与充盈压相比,静态心脏充盈量被认为可以更好地预测液体反应性,但这可能不适用于伴有收缩功能障碍和扩张的心脏。我们根据经肺热稀释法估计的整体射血分数(GEF,正常 25 至 35%)评估了心脏充盈量和压力对预测和监测液体反应性的相对价值。
我们研究了冠状动脉(n=18)或大血管手术后(n=14)在重症监护病房中出现低血容量的机械通气患者。我们评估了 96 次胶体液负荷事件(分为 3 个 30 分钟的连续间隔,以充盈压增加为指导,给予 200 至 600ml),分为反应性事件(液体反应性)和非反应性事件组,患者的 GEF 较低(<20%)或接近正常(≥20%)。通过经肺稀释和中心静脉(n=9)/肺动脉(n=23)导管监测心指数(CI)、全心舒张末期容积指数(GEDVI)、中心静脉压(CVP)和肺动脉闭塞压(PAOP)。
当 GEF<20%时,8(CI 增加≥15%)和 17(CI 增加≥10%)个液体负荷事件发生液体反应性,当 GEF≥20%时,7(CI 增加≥15%)和 17(CI 增加≥10%)个液体负荷事件发生液体反应性。基线 GEDVI 较低可预测液体反应性,特别是当 GEF≥20%时(P=0.002 或更低),而基线 PAOP 较低则具有预测价值,特别是当 GEF<20%时(P=0.004 或更低)。

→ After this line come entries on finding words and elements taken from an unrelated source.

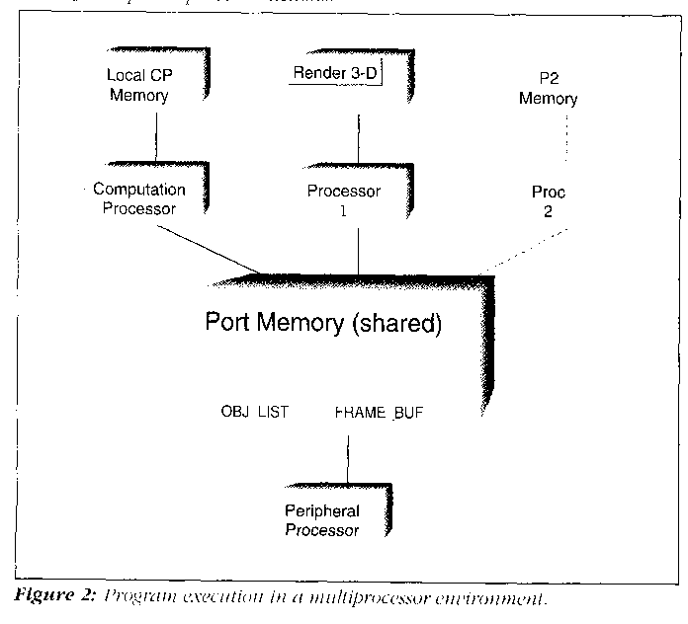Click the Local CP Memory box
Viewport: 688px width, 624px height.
pyautogui.click(x=138, y=86)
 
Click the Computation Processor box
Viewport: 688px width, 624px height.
pyautogui.click(x=138, y=198)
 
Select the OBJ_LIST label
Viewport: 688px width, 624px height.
pyautogui.click(x=254, y=412)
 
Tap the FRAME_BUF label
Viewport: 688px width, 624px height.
pyautogui.click(x=374, y=412)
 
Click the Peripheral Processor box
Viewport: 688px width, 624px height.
pyautogui.click(x=322, y=520)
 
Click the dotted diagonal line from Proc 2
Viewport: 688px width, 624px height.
pyautogui.click(x=524, y=251)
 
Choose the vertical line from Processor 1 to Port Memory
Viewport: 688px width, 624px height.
pyautogui.click(x=359, y=247)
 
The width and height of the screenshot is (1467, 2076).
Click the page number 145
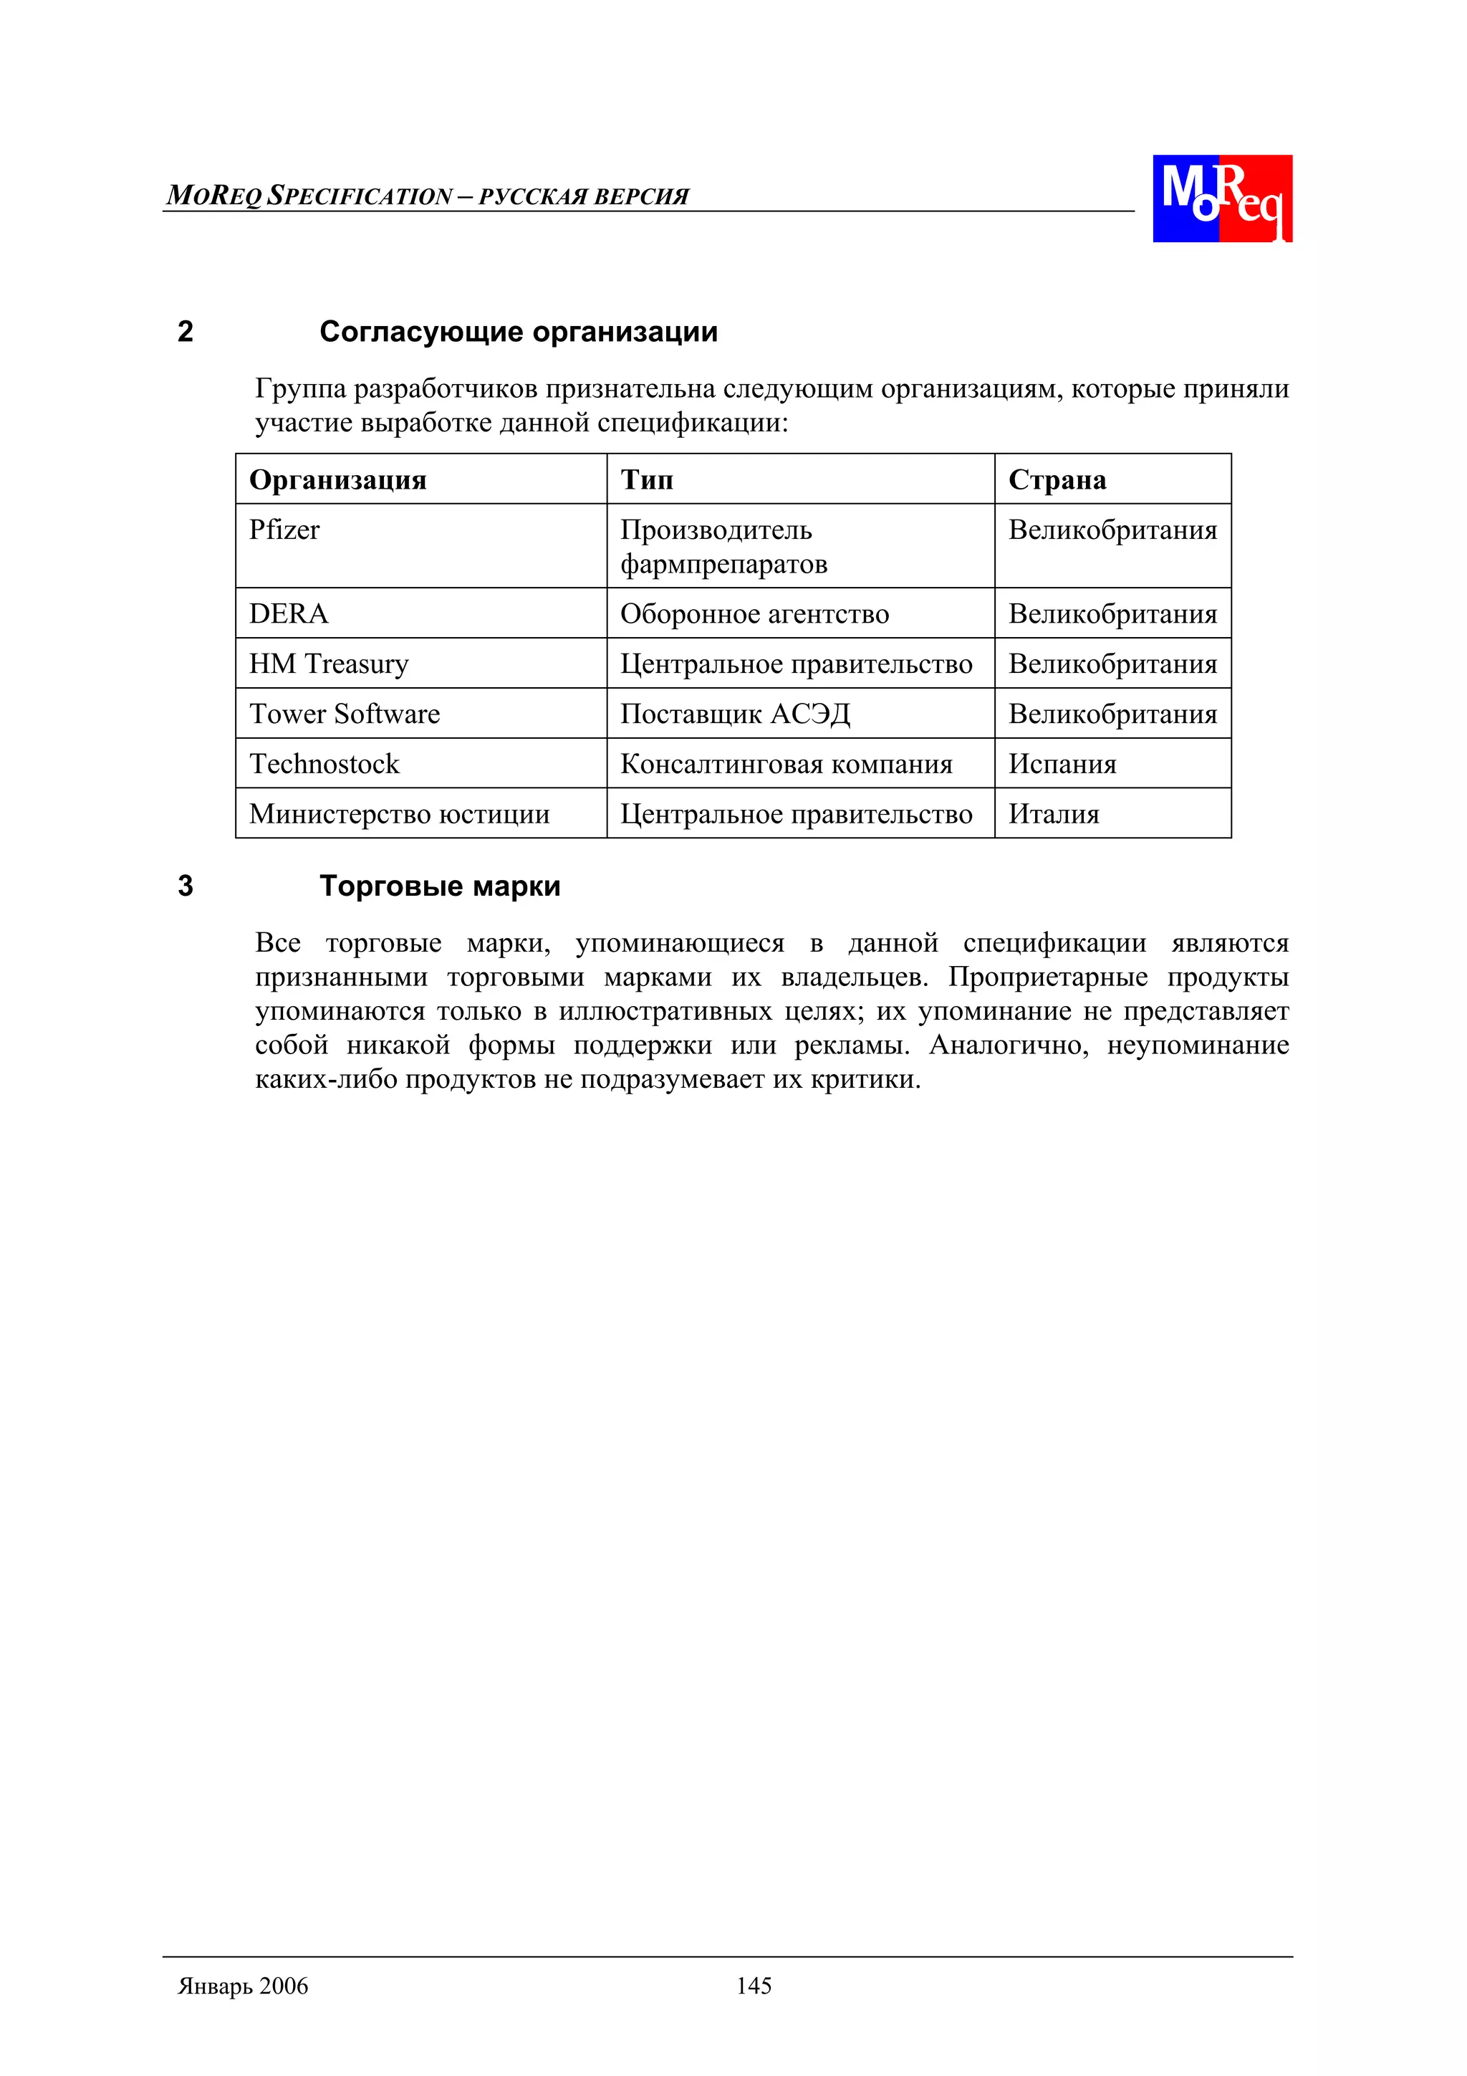click(x=753, y=1986)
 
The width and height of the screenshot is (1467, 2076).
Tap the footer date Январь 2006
click(x=243, y=1986)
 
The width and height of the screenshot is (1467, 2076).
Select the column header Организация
click(x=337, y=479)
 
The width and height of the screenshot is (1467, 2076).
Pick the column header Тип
click(x=646, y=479)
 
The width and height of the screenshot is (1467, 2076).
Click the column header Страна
click(x=1057, y=479)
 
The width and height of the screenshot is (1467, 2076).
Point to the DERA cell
click(x=289, y=614)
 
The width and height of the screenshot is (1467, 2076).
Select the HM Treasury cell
click(x=329, y=664)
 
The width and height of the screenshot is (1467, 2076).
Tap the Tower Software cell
click(x=345, y=714)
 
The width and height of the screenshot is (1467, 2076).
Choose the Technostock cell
click(x=324, y=764)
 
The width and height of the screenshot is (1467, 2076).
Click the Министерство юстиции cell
click(x=400, y=814)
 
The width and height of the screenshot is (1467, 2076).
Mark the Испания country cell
click(x=1062, y=764)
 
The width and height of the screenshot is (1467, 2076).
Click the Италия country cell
click(x=1054, y=814)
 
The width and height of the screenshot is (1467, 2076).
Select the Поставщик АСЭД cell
click(x=735, y=714)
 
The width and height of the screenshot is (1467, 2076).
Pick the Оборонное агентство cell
click(x=754, y=614)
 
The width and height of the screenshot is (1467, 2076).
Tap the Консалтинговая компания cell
click(x=787, y=764)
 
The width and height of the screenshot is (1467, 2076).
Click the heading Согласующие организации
click(x=518, y=332)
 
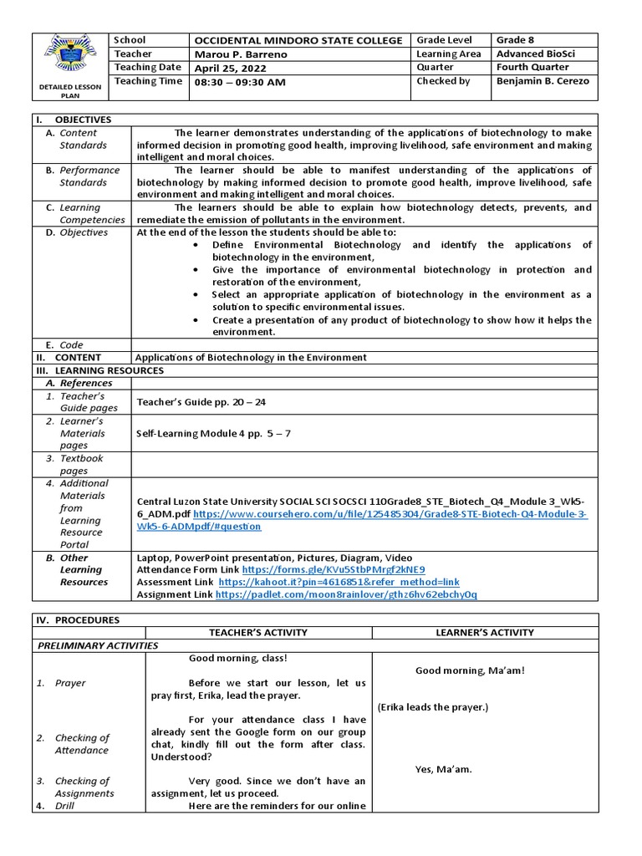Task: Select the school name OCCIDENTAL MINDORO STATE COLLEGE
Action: tap(298, 41)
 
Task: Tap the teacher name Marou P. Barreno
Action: tap(240, 54)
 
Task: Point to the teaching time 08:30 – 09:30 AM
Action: tap(240, 82)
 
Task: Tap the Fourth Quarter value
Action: tap(532, 68)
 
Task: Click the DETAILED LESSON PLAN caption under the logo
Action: tap(70, 90)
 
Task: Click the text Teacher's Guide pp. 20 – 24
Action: tap(201, 402)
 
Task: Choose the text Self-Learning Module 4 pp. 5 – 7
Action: tap(213, 433)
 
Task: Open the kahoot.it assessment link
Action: tap(339, 582)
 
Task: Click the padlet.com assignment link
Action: tap(347, 594)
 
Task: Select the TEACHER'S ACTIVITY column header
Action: tap(258, 633)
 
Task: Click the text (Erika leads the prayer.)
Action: tap(432, 707)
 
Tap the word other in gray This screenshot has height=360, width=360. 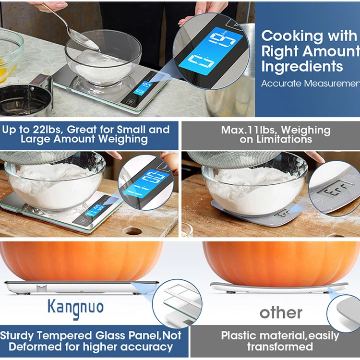click(x=281, y=312)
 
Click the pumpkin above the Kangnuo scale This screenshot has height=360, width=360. click(x=82, y=262)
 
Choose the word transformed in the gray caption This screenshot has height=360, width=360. click(x=280, y=346)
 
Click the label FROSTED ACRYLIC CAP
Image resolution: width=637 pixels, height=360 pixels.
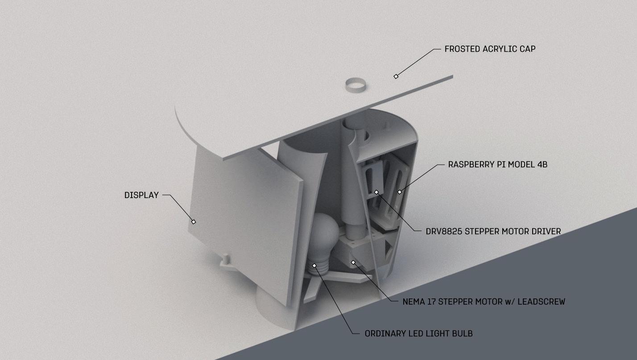(x=489, y=49)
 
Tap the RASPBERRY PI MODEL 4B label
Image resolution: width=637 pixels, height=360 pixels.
(x=497, y=165)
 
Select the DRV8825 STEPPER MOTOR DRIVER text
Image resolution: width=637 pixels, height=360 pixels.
(x=493, y=232)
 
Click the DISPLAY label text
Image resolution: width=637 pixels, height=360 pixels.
(x=141, y=195)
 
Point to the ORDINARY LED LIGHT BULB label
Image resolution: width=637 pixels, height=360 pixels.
(x=418, y=334)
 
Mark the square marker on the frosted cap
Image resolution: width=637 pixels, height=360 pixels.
(x=396, y=77)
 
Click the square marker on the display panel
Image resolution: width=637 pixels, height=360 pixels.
(x=194, y=222)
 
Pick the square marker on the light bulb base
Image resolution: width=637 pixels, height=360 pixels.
(x=314, y=265)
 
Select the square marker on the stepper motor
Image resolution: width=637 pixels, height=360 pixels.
(x=353, y=262)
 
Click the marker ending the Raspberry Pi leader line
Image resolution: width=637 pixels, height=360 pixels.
(x=400, y=192)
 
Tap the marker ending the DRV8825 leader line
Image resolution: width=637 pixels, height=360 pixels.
(x=376, y=192)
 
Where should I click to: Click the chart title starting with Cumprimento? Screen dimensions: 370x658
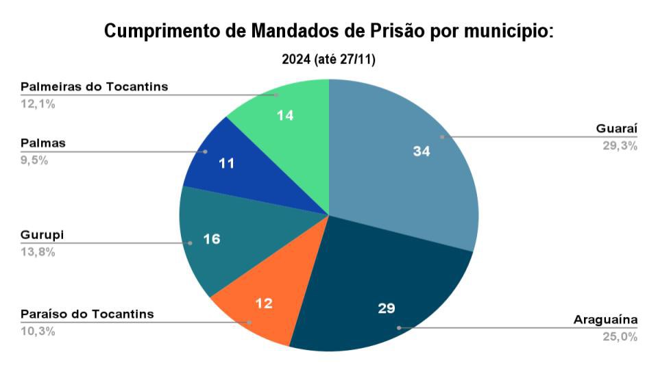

无论 GEF 如何,反应性事件的基线 CVP 均较低。CVP 和 PAOP 的变化与 CI 的变化特别相关,特别是当 GEF<20%时,而 GEDVI 的变化与 CI 无关,无论 GEF 如何。
无论 GEF 如何,只要呼气末正压较低,CVP 可用于预测冠状动脉和大血管手术后患者的液体反应性。当 GEF 较低(<20%)时,PAOP 比 GEDVI 更有助于预测液体反应性,但当 GEF 接近正常(≥20%)时,GEDVI 比 PAOP 更有用。这有利于在伴有收缩性左心室功能障碍的外科患者中通过肺动脉导管衍生的充盈压和在收缩性左心室功能相对正常的情况下通过经肺热稀释衍生的 GEDVI 来预测和监测液体反应性。